Offloading Compute to CLA

The C28x CPU can software trigger a CLA task using the IACK instruction. This can be used by the C28x to offload computations to the CLA at specific points in the code running on the C28x CPU. The ACI benchmark example is fairly linear in that one control algorithm block requires an input from a previous control algorithm block.
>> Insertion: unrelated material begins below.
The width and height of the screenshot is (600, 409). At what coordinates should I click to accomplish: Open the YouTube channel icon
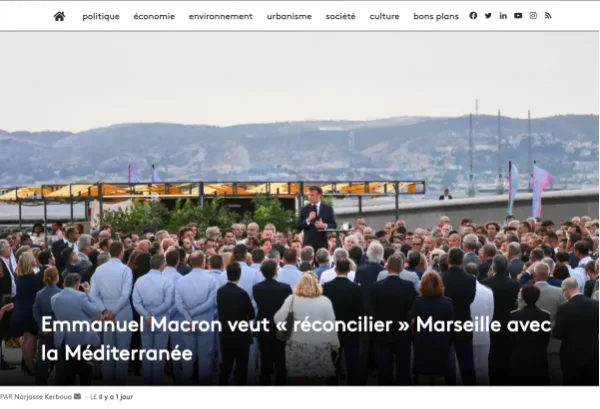click(x=518, y=16)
However there are two instances where parallelism can be introduced:

  1. PID control block:

    There are three instances of the PID control algorithm and one of these (PID Id instance) does not have dependencies on the others and can be parallelized. In the implementation, the C28x offloads the PID Id control execution to the CLA Task 2 while the C28x is executing the PID for Speed and Iq in parallel.

  2. SVGen control block:

    The SVGen control block depends on the output of the Inverse Park transform. Since this is a sensor-less ACI implementation additional control blocks are also present such as Flux and Speed Estimators. The SVGen is not dependent on these and can be parallelized with the Estimators. In the implemetation the C28x offloads the SVGen calculation to the CLA Task 1.

For the implementation, see the 'SignalChain_RAM_TMU_CLA_OFFLOAD' build configuration. The implementation demonstrates how easy it is to transition code to offload compute to the CLA. The same PID inline C function header file is included on the C28x source file as well as CLA source file and gets compiled into C28x code on C28x side and CLA code on CLA side.

GUID-20211129-SS0I-TJPW-1RD2-R0D0PLR9WM9Z-low.pngFigure 3-9 ACI Motor Benchmark Output for C28x With CLA Offloading

The opportunity to offload compute to CLA resulted in an execution cycle count reduction thus boosting performance by 12%.